🤖 AI Summary
This work addresses the limitations of conventional language models that rely on fixed tokenizers, which tightly couple modeling to specific compression schemes and hinder flexibility and robustness in byte-level language modeling. The authors propose a proxy-compression training framework that jointly trains the model on both raw byte sequences and their external lossless compressed representations (e.g., UTF-8), while enabling inference exclusively on raw bytes. This approach decouples training efficiency from byte-level generalization, allowing models to be trained efficiently on compressed data yet perform end-to-end inference on raw bytes. Evaluated on code language modeling tasks, the method significantly outperforms pure byte-level baselines under identical computational budgets, and its performance approaches or even surpasses that of traditional tokenizer-based methods as model scale increases.
📝 Abstract
Modern language models are trained almost exclusively on token sequences produced by a fixed tokenizer, an external lossless compressor often over UTF-8 byte sequences, thereby coupling the model to that compressor.

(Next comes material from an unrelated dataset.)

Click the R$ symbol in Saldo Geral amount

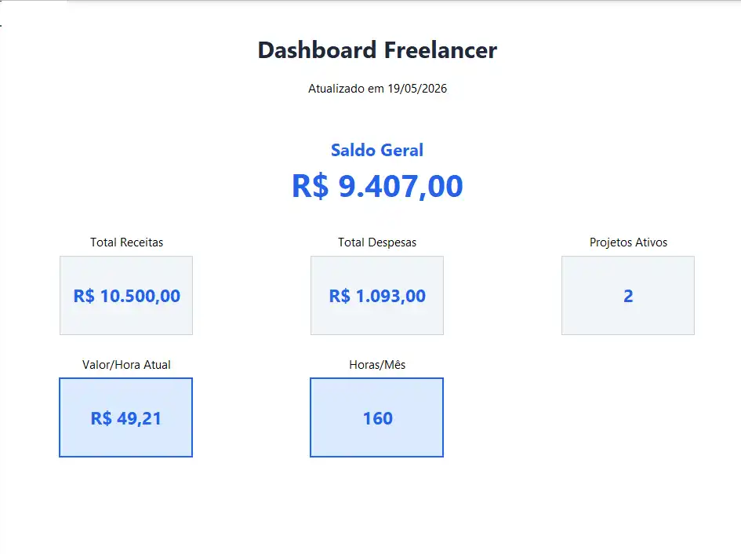tap(310, 185)
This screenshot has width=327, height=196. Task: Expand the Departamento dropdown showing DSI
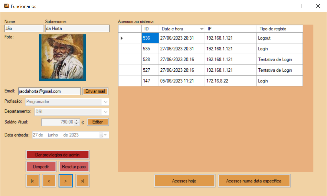(106, 112)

This work introduces proxy compression, an alternative training scheme that preserves the efficiency benefits of compressed inputs while providing an end-to-end, raw-byte interface at inference time. During training, one language model is jointly trained on raw byte sequences and compressed views generated by external compressors; through the process, the model learns to internally align compressed sequences and raw bytes. This alignment enables strong transfer between the two formats, even when training predominantly on compressed inputs which are discarded at inference. Extensive experiments on code language modeling demonstrate that proxy compression substantially improves training efficiency and significantly outperforms pure byte-level baselines given fixed compute budgets. As model scale increases, these gains become more pronounced, and proxy-trained models eventually match or rival tokenizer approaches, all while operating solely on raw bytes and retaining the inherent robustness of byte-level modeling.